• **Work instructions**:
Copy the lines exactly as they appear, from the line with "How do I perform: Click the" up to and including the line with "tap(229, 302)".

* START *

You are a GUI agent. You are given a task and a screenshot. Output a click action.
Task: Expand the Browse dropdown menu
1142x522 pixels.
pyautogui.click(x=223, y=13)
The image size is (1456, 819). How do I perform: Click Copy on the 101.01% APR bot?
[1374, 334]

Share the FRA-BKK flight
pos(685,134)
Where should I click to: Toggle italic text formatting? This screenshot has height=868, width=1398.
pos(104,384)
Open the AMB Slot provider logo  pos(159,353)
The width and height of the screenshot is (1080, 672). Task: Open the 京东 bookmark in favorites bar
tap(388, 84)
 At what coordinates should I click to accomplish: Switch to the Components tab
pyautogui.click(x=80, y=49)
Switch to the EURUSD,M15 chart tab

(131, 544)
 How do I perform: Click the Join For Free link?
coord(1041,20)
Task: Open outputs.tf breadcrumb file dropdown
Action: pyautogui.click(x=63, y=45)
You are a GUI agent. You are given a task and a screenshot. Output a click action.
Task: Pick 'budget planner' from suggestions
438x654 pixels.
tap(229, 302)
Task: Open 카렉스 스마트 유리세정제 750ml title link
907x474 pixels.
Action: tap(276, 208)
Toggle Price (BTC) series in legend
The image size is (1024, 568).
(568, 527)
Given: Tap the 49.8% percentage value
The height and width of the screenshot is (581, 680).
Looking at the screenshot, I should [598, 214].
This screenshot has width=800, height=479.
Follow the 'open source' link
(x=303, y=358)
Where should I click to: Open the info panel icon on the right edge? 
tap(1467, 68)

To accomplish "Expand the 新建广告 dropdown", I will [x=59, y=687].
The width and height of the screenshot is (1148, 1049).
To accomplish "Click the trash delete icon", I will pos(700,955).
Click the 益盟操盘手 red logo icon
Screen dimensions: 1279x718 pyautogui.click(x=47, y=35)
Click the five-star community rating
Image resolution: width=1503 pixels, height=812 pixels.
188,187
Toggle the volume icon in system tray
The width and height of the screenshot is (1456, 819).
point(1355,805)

* END *

• **Correct output**:
 How do I perform: Click the Join For Free link?
coord(1041,20)
Task: Open outputs.tf breadcrumb file dropdown
Action: pyautogui.click(x=63, y=45)
You are a GUI agent. You are given a task and a screenshot. Output a click action.
Task: Pick 'budget planner' from suggestions
438x654 pixels.
tap(229, 302)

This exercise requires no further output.